In this study, using LEDs as a marker poses challenges regarding light dispersion, influenced by various factors such as LED size, color, and type. Similarly, regarding vision detectors, the viewing angle and diffusers can significantly impact the reading process. Implementing a kernel function filtering mechanism and an edge detection method to address the issue of light dispersion, particularly in the context of wide-angle LEDs, has proven successful. These findings underscore that even a 5 mm LED with a 0.06 A current and a 5 V power supply can be detected by a vision sensor at distances of up to 20 m, mainly when the LED emits white light. However, in our investigation of the detection of traffic lights, the LEDs utilized are more extensive and equipped with LED reflectors, resulting in brighter light emissions. In data transmission via laser technology, we departed from using laser optical communication equipment and opted for a more straightforward system. Our primary focus shifted towards developing programming algorithms to distinguish between laser-generated and ambient light, achieving more precise and reliable data transmission.

5. Conclusions

This research presents an innovative vision-based flying watchdog system designed to elevate the capabilities of human security-based guard patrol systems. This system’s ability to identify and verify checkpoints under challenging lighting conditions and its real-time data transmission capabilities significantly contribute to security technology. It is important to note some limitations in our research. Firstly, our camera sensing position is fixed 45 downward, and the search pattern only forms a circular area with a radius of approximately 1 m from the waypoint. Despite these constraints, our light detection results reveal that a single white LED with specifications of 0.06 A, 5 volts, and an intensity ranging from 27 to 70 lux can achieve the longest detection distance, reaching up to 20 m, even in low-light conditions (9 lux) to standard lighting (390 lux). In contrast, other colors, such as blue, red, and purple lights, exhibit shorter detection distances. Notably, yellow light cannot be detected due to its proximity to white on the color spectrum. Additionally, we observed that the square shape outperforms the pentagon and triangle patterns regarding detection distance despite the pentagon having more LED strips and a larger size. Our research findings demonstrate the feasibility of utilizing LEDs with different colors and patterns for marker detection, particularly in scenarios where drone vision is deployed under favorable lighting conditions. We successfully implemented the OpenCV algorithm, incorporating thresholding and contouring with edge and color detection, effectively detecting and classifying objects. Furthermore, the Gaussian kernel algorithm proved effective in image smoothing. With an adaptive algorithm, the laser-based data transmission process exhibited robust performance, unaffected by variations in the distance between the drone and the PGP, as well as changes in beam intensity and divergence. Data transmission remained efficient, with 8-bit data packets utilized to expedite the process. In practical applications, when the transmitted data match the database on the detector, it triggers data upload to the cloud, thereby serving as part of the check-in verification process.

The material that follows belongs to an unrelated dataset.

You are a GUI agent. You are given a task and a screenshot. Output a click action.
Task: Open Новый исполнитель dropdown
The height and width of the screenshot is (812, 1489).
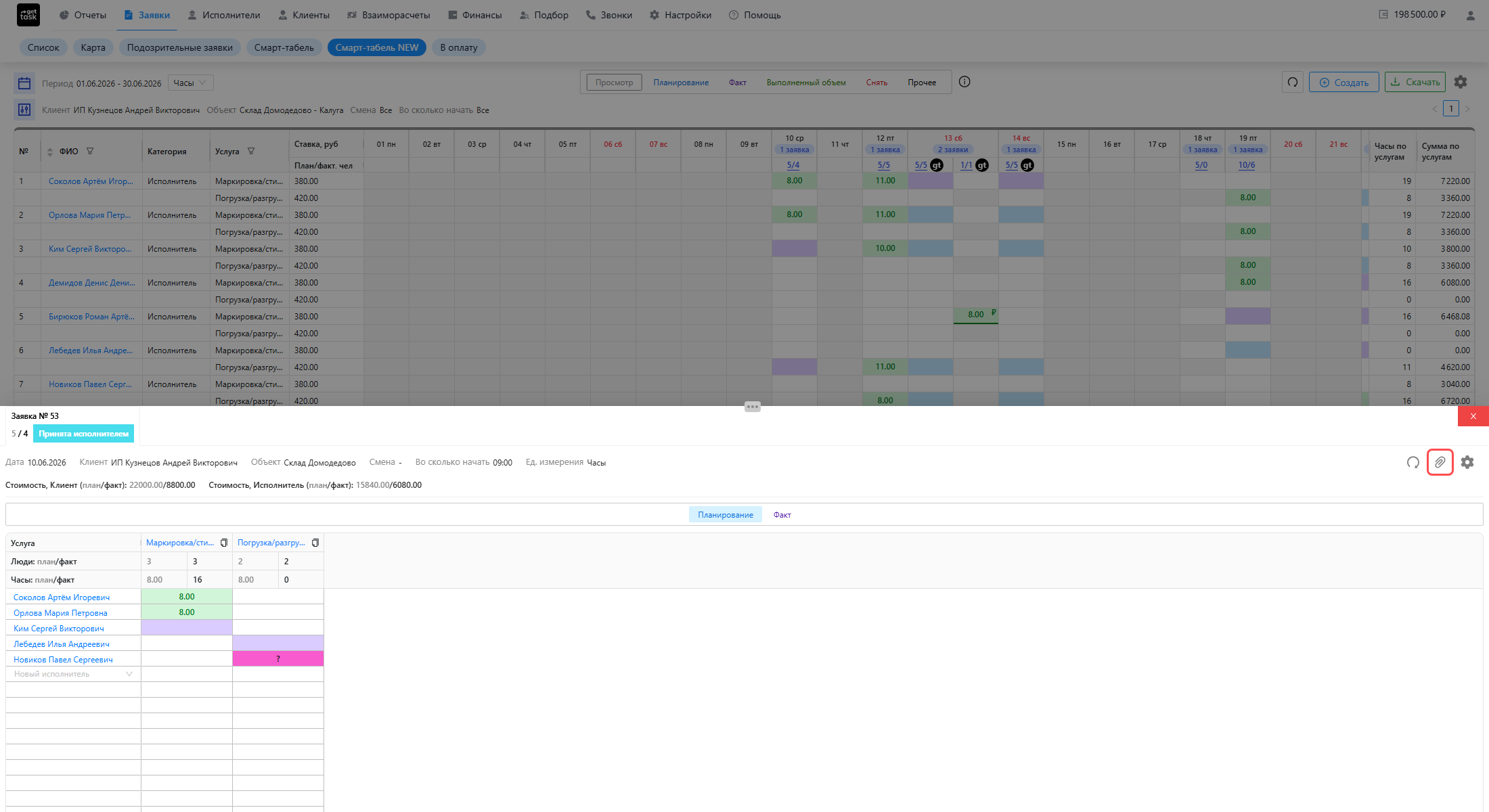click(x=73, y=674)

This study primarily focuses on low-speed data communication, currently lacking both encoders and decoders. Furthermore, the vision camera’s orientation remains stationary, pointing downward. Consequently, forthcoming research initiatives should aim to enhance the PGP search method. Prospective improvements may encompass transitioning from a fixed camera angle to a dynamic one and incorporating sophisticated detection algorithms like YOLO to evaluate confidence levels. Furthermore, augmenting the laser-based data transmission technique by introducing data encoding, expanding capacity, and accelerating transmission speed could unlock fresh opportunities for advancing this groundbreaking security technology.